Sexual Health

Using self-generated identification codes to match anonymous longitudinal data in a sexual health study of secondary school students: a cohort study.

TL;DR

Self-generated identification codes (SGICs) successfully matched approximately 72.65% of a longitudinal study sample of secondary school students over a one-year period, while revealing that male students and younger students were less likely to be perfectly matched.

Key Findings

The overall matching rate using SGICs was approximately 72.65%, with varying levels of match quality.

  • The rate of perfectly matched cases was 49.06%
  • 23.59% were partially matched
  • 27.35% were unmatched
  • Total sample comprised students in Years 1 to 3 (n = 1,064) during the 2019-2020 school year

Male students were significantly less likely to be perfectly matched compared to female students.

  • Adjusted odds ratio (aOR) for male students: 0.63
  • Finding derived from logistic regression analysis
  • This suggests a sex-based difference in ability or willingness to consistently generate the same identification code

Younger students (Year 1) were significantly less likely to be perfectly matched compared to older students (Year 3).

  • Adjusted odds ratio (aOR) for Year 1 vs. Year 3 students: 0.56
  • Finding derived from logistic regression analysis
  • Suggests that age or school year level influences consistency in SGIC generation

Matched participants (both perfectly and partially matched) were less likely to have missing values compared to unmatched participants.

  • Comparison was made between perfectly matched, partially matched, and unmatched cases
  • Missing data rates were higher among unmatched cases
  • This pattern suggests that unmatched participants may be less engaged with the study overall

Matched participants were more likely to exhibit positive attitudes toward the sexual health program and related topics compared to unmatched participants.

  • Perfectly and partially matched cases showed more positive attitudes than unmatched cases
  • Topics where differences were observed included the importance of sexual health, equal relationships, and condom use
  • This difference raises concerns about non-response bias, as unmatched participants may differ systematically from matched ones

The SGIC comprised a structured 5-element code used to link baseline and follow-up data collected approximately one year apart.

  • The code consisted of 4 digits and 3 letters
  • A matching algorithm was developed to link baseline and follow-up data
  • The study was a prospective longitudinal cohort design conducted in Hong Kong secondary schools
  • Data were collected during the 2019-2020 school year

The authors concluded that further refinement of SGIC generation processes and matching algorithms is needed to minimize data wastage.

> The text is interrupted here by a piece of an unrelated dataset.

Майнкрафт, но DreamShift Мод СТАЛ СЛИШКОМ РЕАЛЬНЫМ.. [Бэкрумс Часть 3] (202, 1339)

  • 27.35% of cases were unmatched, representing potential data wastage
  • The authors highlight 'the need for further refinement of code generation processes and matching algorithms to minimize data wastage and improve effectiveness'
  • The findings underscore both the potential and the limitations of SGICs for longitudinal research

What This Means

This research investigated a method for tracking anonymous participants across different time points in a school-based sexual health study in Hong Kong. Instead of using names or other identifying information that could compromise privacy, students created their own personal identification codes (called self-generated identification codes, or SGICs) — a combination of letters and numbers based on personal information they would remember, such as birthdate digits or initials. Researchers then tried to match each student's answers from the beginning of the study to their answers one year later using these codes. The study found that about 73% of student records could be successfully linked across the two time points — roughly half were matched perfectly, and about a quarter were matched partially using a flexible algorithm. However, about 27% of records could not be matched at all, representing lost data. Male students and younger students (first-year secondary school students) were less successful at generating consistent codes, making their data harder to match. Importantly, students whose records could not be matched tended to have more missing data and less positive attitudes toward the sexual health program, which means the unmatched group was not just randomly missing — it was systematically different, potentially skewing study results. This research suggests that SGICs are a practical tool for protecting student privacy in longitudinal research while still allowing researchers to track changes over time. However, the meaningful proportion of unmatched data — and the fact that unmatched students appear to differ from matched students — highlights the importance of designing clearer code-generation instructions and better matching algorithms. These improvements could help researchers capture a more complete and representative picture of outcomes in future studies involving anonymous participants.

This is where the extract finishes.